The Redskins high-profile case brought attention to this unchecked power. Now it's time to rein it in.

There are two primary reasons for giving businesses the exclusive use of their name and logo: to protect consumers from being deceived by copycat producers and to protect the value of a business' good name. Government also has a legitimate interest in scrutinizing trademarks to make sure businesses don't use them to make false claims about their wares. But passing judgment on aesthetics and propriety shouldn't be on the list. The First Amendment protects offensive, demeaning speech, even if used by a business. And the marketplace is incentive enough for most businesses to avoid adopting racial slurs as a name.

I certainly understand why Congress -- a body that has always been overprotective of the adults it governs -- injected a decorum test into trademark law, but the Constitution demands it be removed like a bad mole.

The law draws the trademark office into making from-the-hip, indefensible value judgments with sometimes laughable results:

In the past, a trademark request for women's underwear named "Queen Mary" was denied since the association of the two was considered demeaning. A bra called "Bubby Trap" was also rejected because the name offended public propriety. However, "Libido" perfume qualified for a trademark in light of the kind of sexualized advertising typical for fragrances. Also approved was a trademark for "Moonies," a doll which dropped its pants. The panel thought the name would be perceived as referring to the doll's "moons" and not members of the Unification Church. Old Glory Condom Corp.'s trademark was also given the green light, since, in the panel's opinion, the product's depiction of the American flag on each condom was used to promote safe sex as a form of patriotism and not to bring the flag into disrepute.

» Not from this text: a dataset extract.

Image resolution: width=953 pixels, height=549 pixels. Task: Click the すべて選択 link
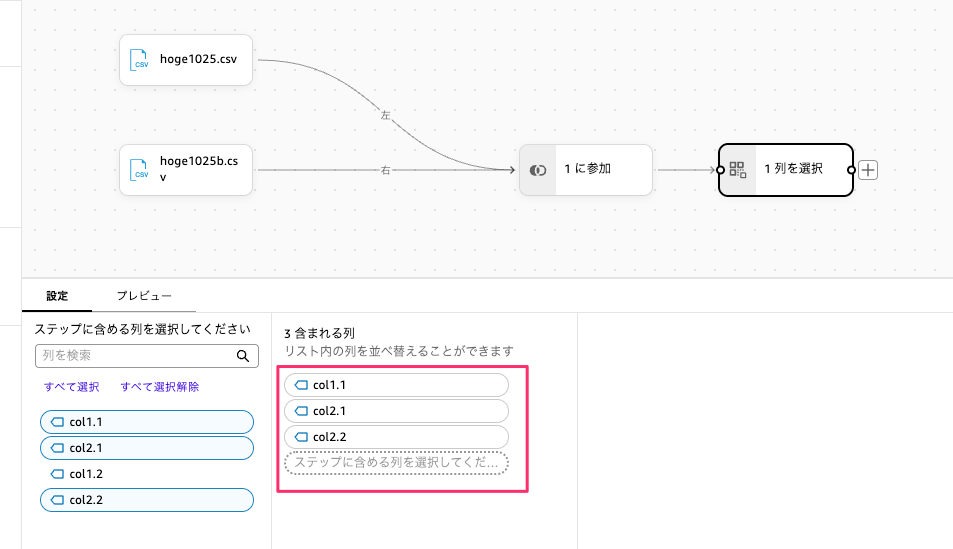click(x=72, y=387)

Is this really the way we want government to spend its time?

The Redskins' hearing to determine whether the team name was disparaging to Native Americans included expert testimony by competing linguists, opinion polling that came to opposite conclusions and 12,000 pages of documents. The proceedings lasted for years -- a profligate waste of resources over a question the government has no business answering.

Last month the Redskins' appeal was heard in federal district court. The team is asserting that the Lanham Act is constitutionally invalid, which, of course, it is.

The Harjo case should go down in history, not as the case that gave Native Americans a win at Wounded Pride, but as the case that ended the government's ability to ever join such a battle again.